The Internet fights back against the NSA with the biggest protest since SOPA
The date is set: On Feb. 11, the Internet will finally formally protest the type of spying revealed by former National Security Agency contractor Edward Snowden.
It's called "The Day We Fight Back."A host of familiar sites and companies with an activist bent—including Reddit, Mozilla, and BoingBoing—are leading the charge, and organizers expect plenty more to join in the coming weeks.
It's reminiscent of two years ago, when the above companies, plus heavy hitters like Wikipedia and Google, went on "strike" to protest the Stop Online Piracy Act (SOPA), a bill many feared would have made it easy to shut down websites for alleged copyright infringement. It's not clear if they'll go that far this time—that's "tbd," as Reddit General Manager Erik Martin told the Daily Dot—but the sites will at least all adopt anti-spying banners on that day and encourage others to do the same.

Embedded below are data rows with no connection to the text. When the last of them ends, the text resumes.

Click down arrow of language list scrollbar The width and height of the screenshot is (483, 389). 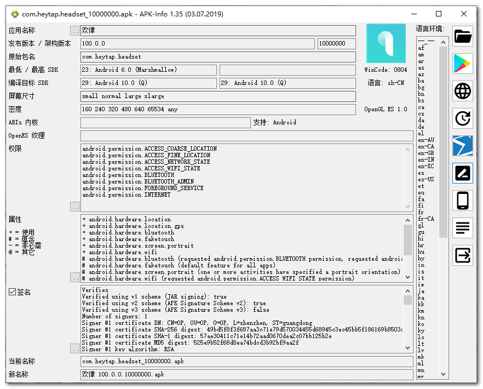click(443, 374)
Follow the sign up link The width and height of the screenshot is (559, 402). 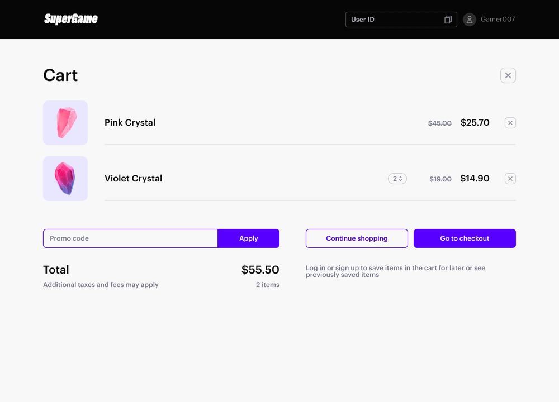tap(347, 268)
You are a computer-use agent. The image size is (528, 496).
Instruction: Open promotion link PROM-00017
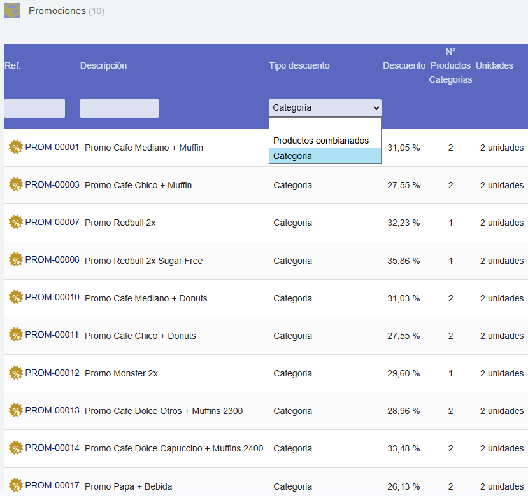point(52,486)
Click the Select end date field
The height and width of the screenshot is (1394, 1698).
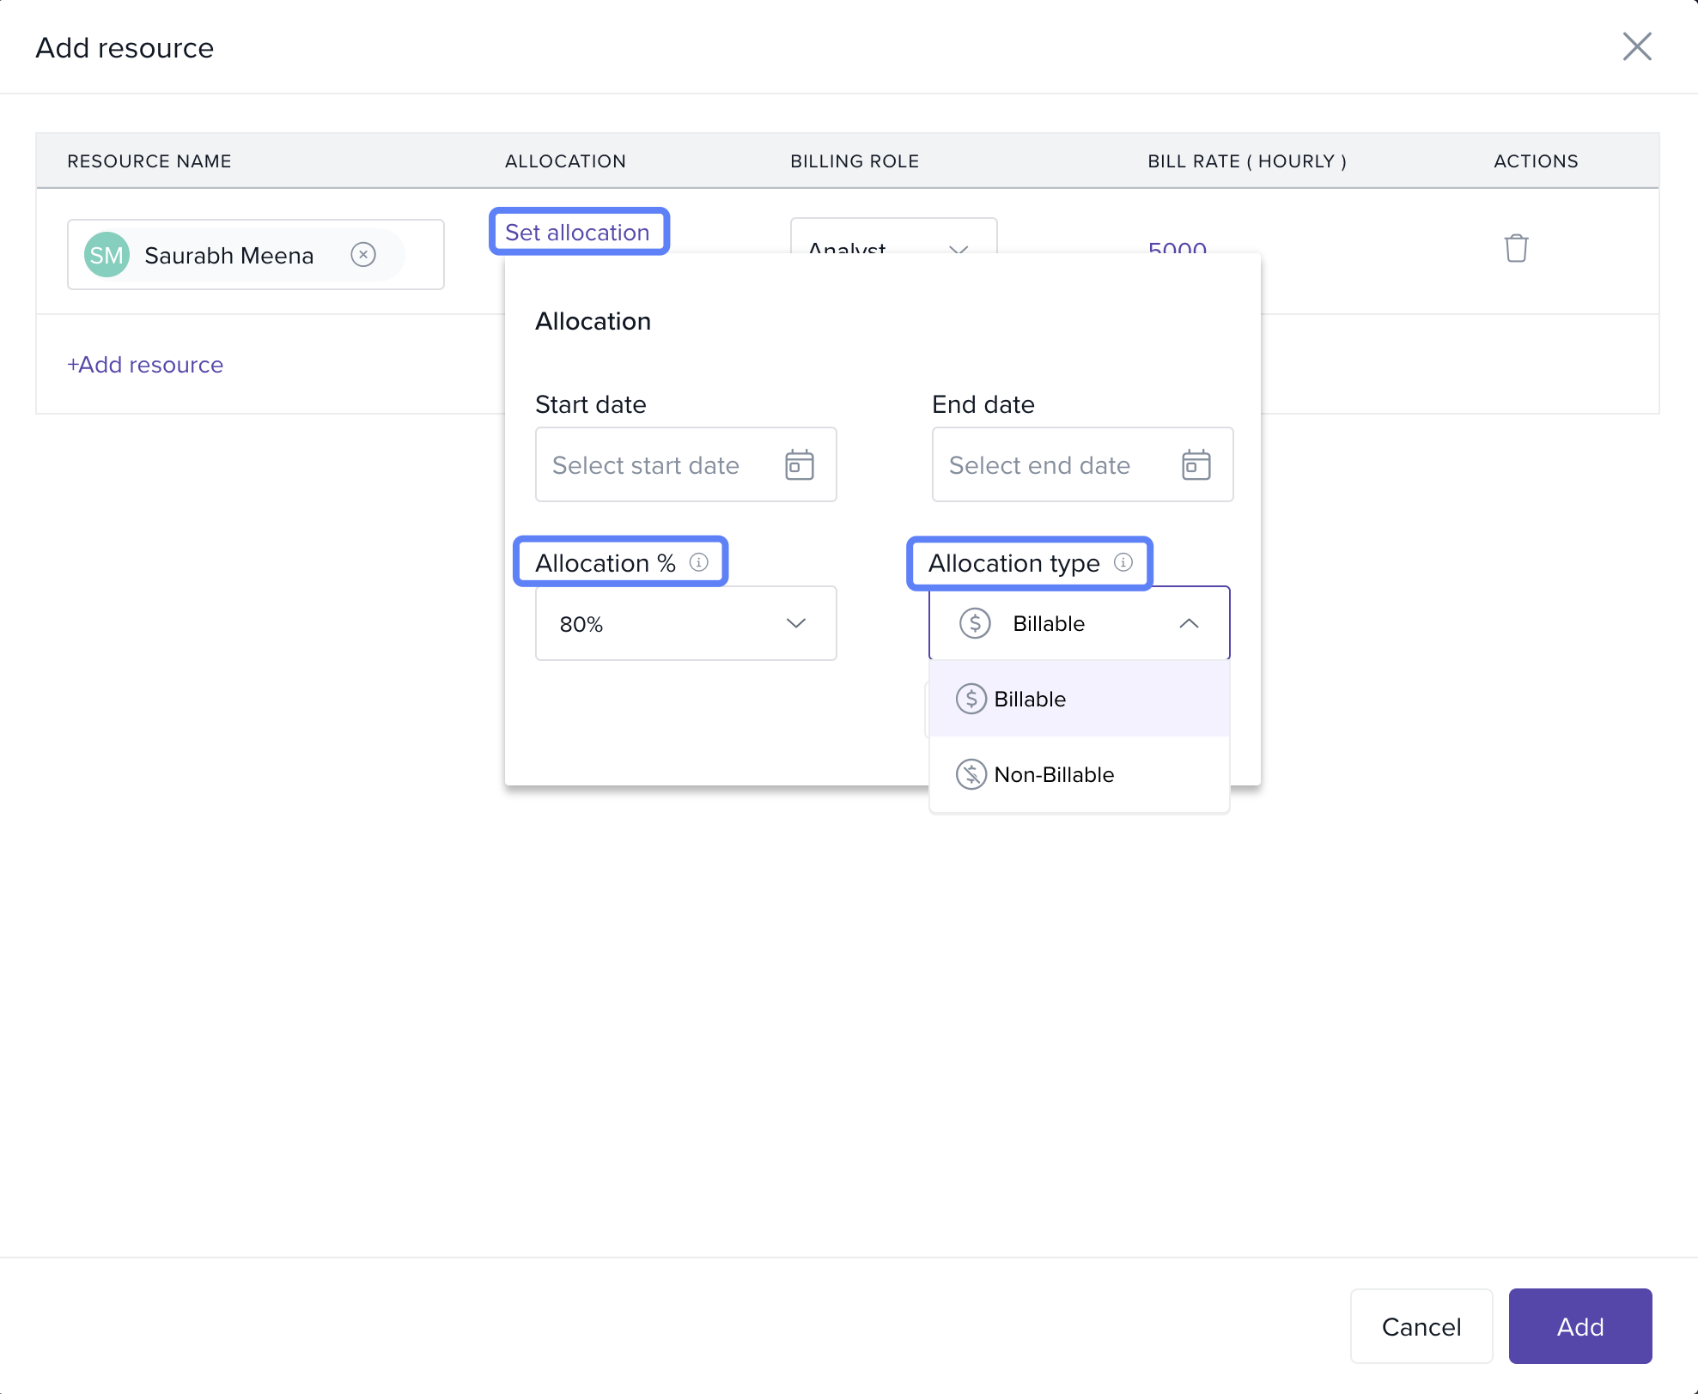point(1039,464)
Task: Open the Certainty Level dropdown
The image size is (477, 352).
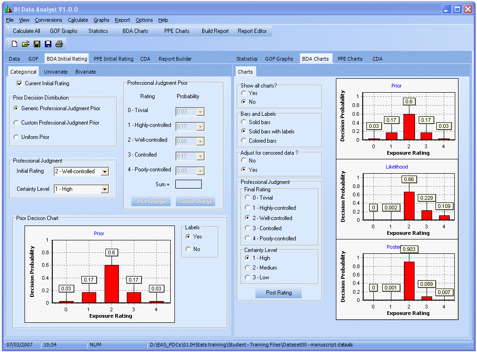Action: 104,189
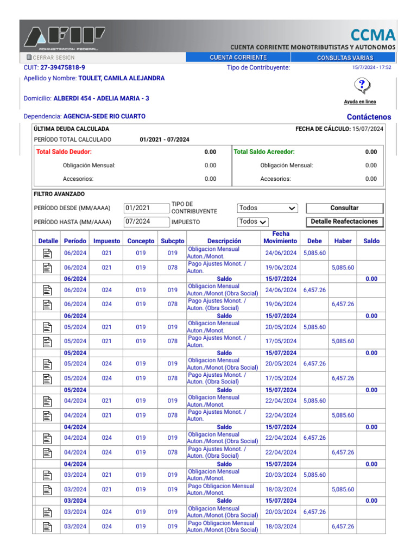Click the Detalle Reafectaciones button
Viewport: 417px width, 556px height.
click(344, 222)
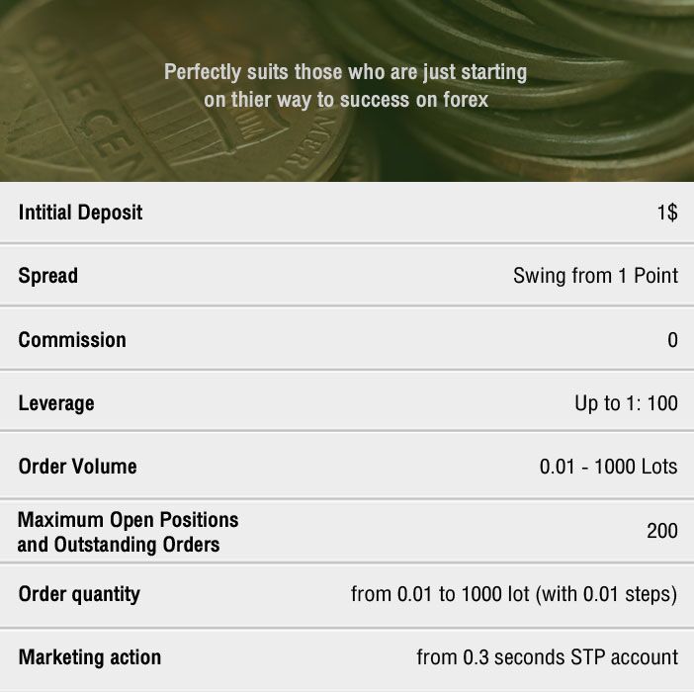This screenshot has height=692, width=694.
Task: Click the Up to 1: 100 value
Action: [x=627, y=403]
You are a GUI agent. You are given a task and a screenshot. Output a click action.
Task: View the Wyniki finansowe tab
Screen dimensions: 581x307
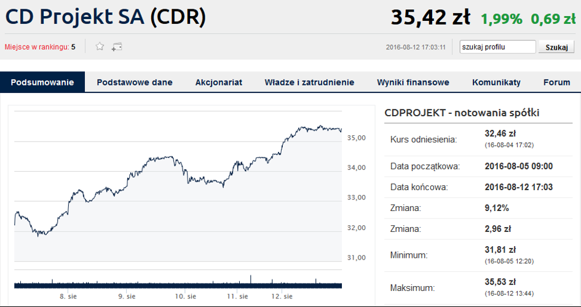413,82
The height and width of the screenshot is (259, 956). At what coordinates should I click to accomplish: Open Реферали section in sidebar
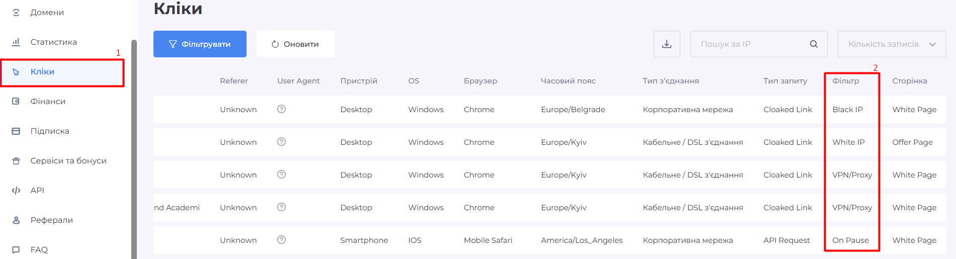click(x=51, y=220)
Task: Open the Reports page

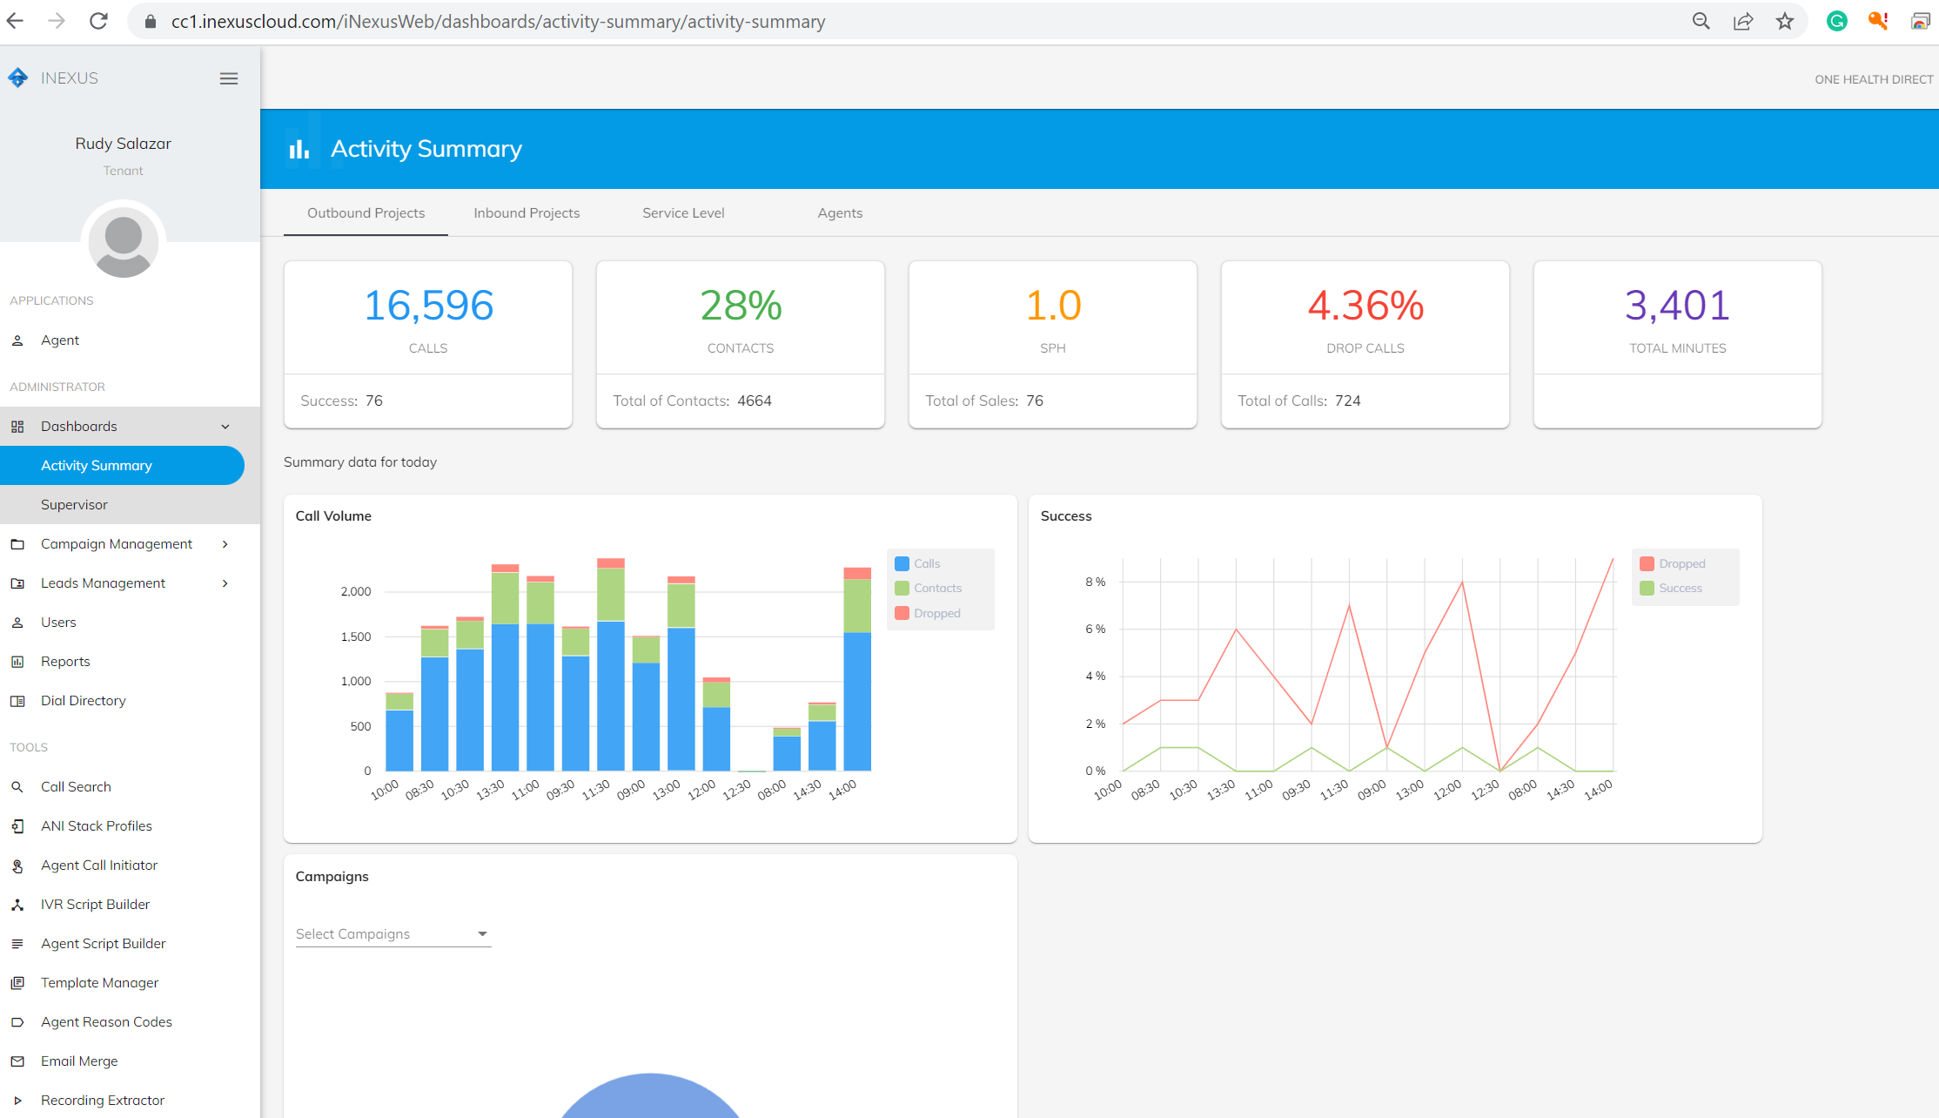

To be clear, pushing back against agencies like the NSA and the U.K.'s Government Communication Headquarters is a far more difficult task than calling lawmakers en masse to argue against a single bill, as was the case with SOPA.
"In this case, we have to take a first step," Demand Progress Executive Direct David Segal wrote on a Reddit thread to promote the protest. "But we need our legislators to hear from people who love the Internet that we won’t stand by and let it be turned into a giant tool for mass surveillance."
Ironically, this is the first major online protest against those spy programs, though there have been three major physical protests. Each of those were tied to symbolic dates—Restore the Fourth (a nod to the Fourth Amendment, which guarantees privacy, held on the Fourth of July), 1984 Day on Aug. 4, and on the 12th anniversary of the Patriot Act, which provided the legal basis for many of the NSA's current practices.
Feb. 11 is no different: It's one of several proposed days to honor Aaron Swartz, the Demand Progress and early SOPA critic, who committed suicide in January 2013, hounded by controversial hacking charges.
"If Aaron were alive he'd be on the front lines, fighting back against these practices that undermine our ability to engage with each other as genuinely free human beings," Segal said.